A North Shore butcher is having the book thrown at him by the feds—literally.
The book is called "Bust: How I Gambled and Lost a Fortune, Brought Down a Bank--and Lived to Pay for It." It's the autobiography of imprisoned gambling junkie Adam Resnick, who helped destroy a Chicago bank by pilfering more than $10 million to pay his gambling debts.
The butcher is Dominic Poeta, a short fellow with plenty of muscle in his neck and hands, like a fighter or a jockey. He's feeling pressure, and he doesn't like being squeezed like a handful of ground pork spiked with dry fennel, some sausage from a grinder.
"Please help me," he told me, as we stood Poeta's Food Market in Highwood this week. "I just want this to end. I'm not the guy they say I am. I was the go-between. I'm nobody big." But federal authorities hunting the Chicago Outfit by tracing their lifeblood—the illegal sports booking operation—believe he's big enough.

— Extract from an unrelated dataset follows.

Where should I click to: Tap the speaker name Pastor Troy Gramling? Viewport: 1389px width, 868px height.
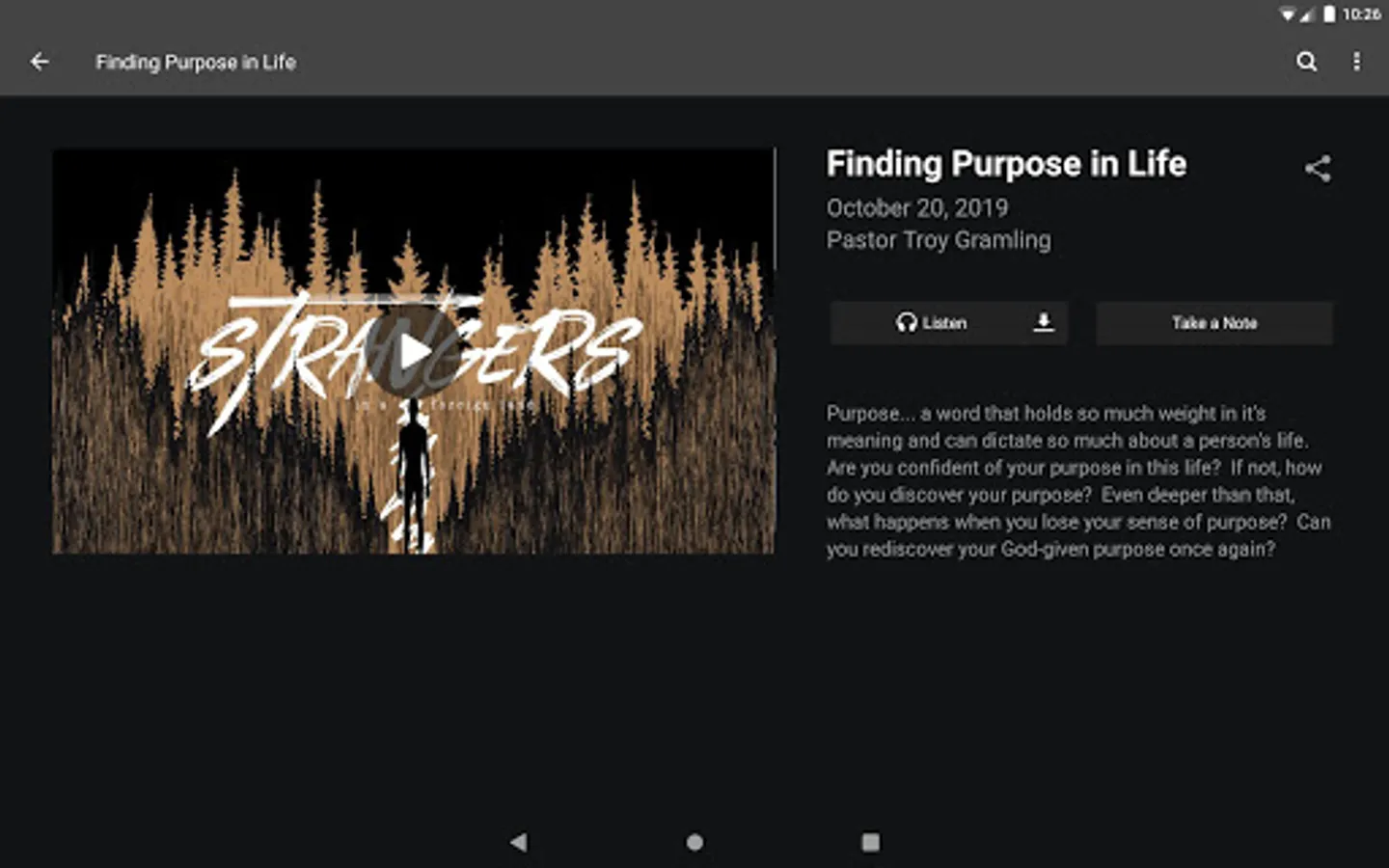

The feds, who took down a chunk of the Chicago Outfit in the Family Secrets trial, aren't finished. Some are loyal Resnick readers, particularly Assistant U.S. Atty. Joseph Stewart, who took copious notes on "Bust: How I Gambled and Lost a Fortune, Brought Down a Bank--and Lived to Pay for It."
Stewart argues in federal court filings that Poeta is a bookie who accepted $647,211 in checks from Resnick for gambling debts and that Poeta plays a part in Resnick's book under the alias "Luciano 'Lucky' Petrelli."
There are other wacky characters in the book, including a Tavern on Rush fixture named Marty, who augments his income by bringing high rollers to casinos for a percentage, and is described as a "slimmer, younger version of the opera singer Andrea Bocelli."
We called Tavern on Rush boss Marty Gutilla to determine whether he is a Bocelli fan but he didn't return our call.
There's also an unnamed state senator in the book, who drives with Marty and Resnick to the gambling boats, where the state senator talks and talks about sports and politics the Chicago Way. Jeepers. Do any of you know this guy?
What I do know is that last summer, I began writing about a tsunami heading toward Rush Street, and sports booking and high-end nightclubs with "bottle service," where $40 bottles of Scotch retail to the suckers for $500 so they can pour their own. Although the waves haven't hit—and I don't know if they will—you can definitely feel the rain in the wind, with Poeta due in federal court next week as the feds continue their investigation.
"They were genuine Chicago characters, veterans of the gambling scene," Resnick writes. "They had access to the underworld. . . . I felt privy to inside information about the way the city worked."
Resnick also writes extensively about the character the feds insist is the butcher Poeta.
"I was playing with another bookie. Luciano Petrelli, a star high school athlete in his mid-40s, owned a local deli and took bets while he worked" writes Resnick in "Bust" about the beginning of this decade. "When he answered the phone, you could hear him chopping in the background.
"Luciano hooked me up with a gigantic specimen of a human being, whom he introduced as a 'sometime associate of mine.' Timmy was six foot five and 280 pounds of rock."
Resnick describes the interaction between Timmy and a guy named Roberts who owed Resnick some money. When the guy said no, he didn't owe Resnick a thing, Big Timmy advocated on Resnick's behalf.
"Without even a half second of hesitation, Timmy backhanded Roberts across the face," Resnick writes. "Roberts was seeing stars."
Stunned, but certainly not stupid, Roberts quickly paid Resnick $25,000 in cash to avoid the wrath of Timmy.
In a federal deposition taken last August—one that will clearly be referred to in Monday's federal hearing scheduled for the courtroom of U.S. District Judge Wayne Andersen—Stewart asked Poeta a series of questions about whether he was the "Luciano Lucky Petrelli" in "Bust."
"I respectfully refuse to answer, based upon my rights under the 5th Amendment," Poeta told the feds time and again. But to me, not under oath, he told a different story. No, he wasn't the bookie called "Lucky" but he was a middleman for Resnick, hanging with Resnick and Gutilla in Las Vegas, a scene described in the book.
"I'm the guy who hooked him up," Poeta told me of Resnick. "I hooked him up with guys in our area. When he got too big for them, I hooked him up with guys in Vegas. I was just a go-between.
"He would take checks to me. And I would cash them. They didn't want checks."
Poeta stood at his butcher counter, a short, tired man in old brown shoes, feeling the federal pinch. If he accepted the checks from Resnick as he says—then the feds know it—and he's got problems.
"I'm no big bookie," he told me. "If I was a bookie, I wouldn't be standing on my feet, cutting meat for 80 hours a week, would I?"
I grew up working in my father's butcher shop on the South Side.
And there's only one way to make sausage. You squeeze.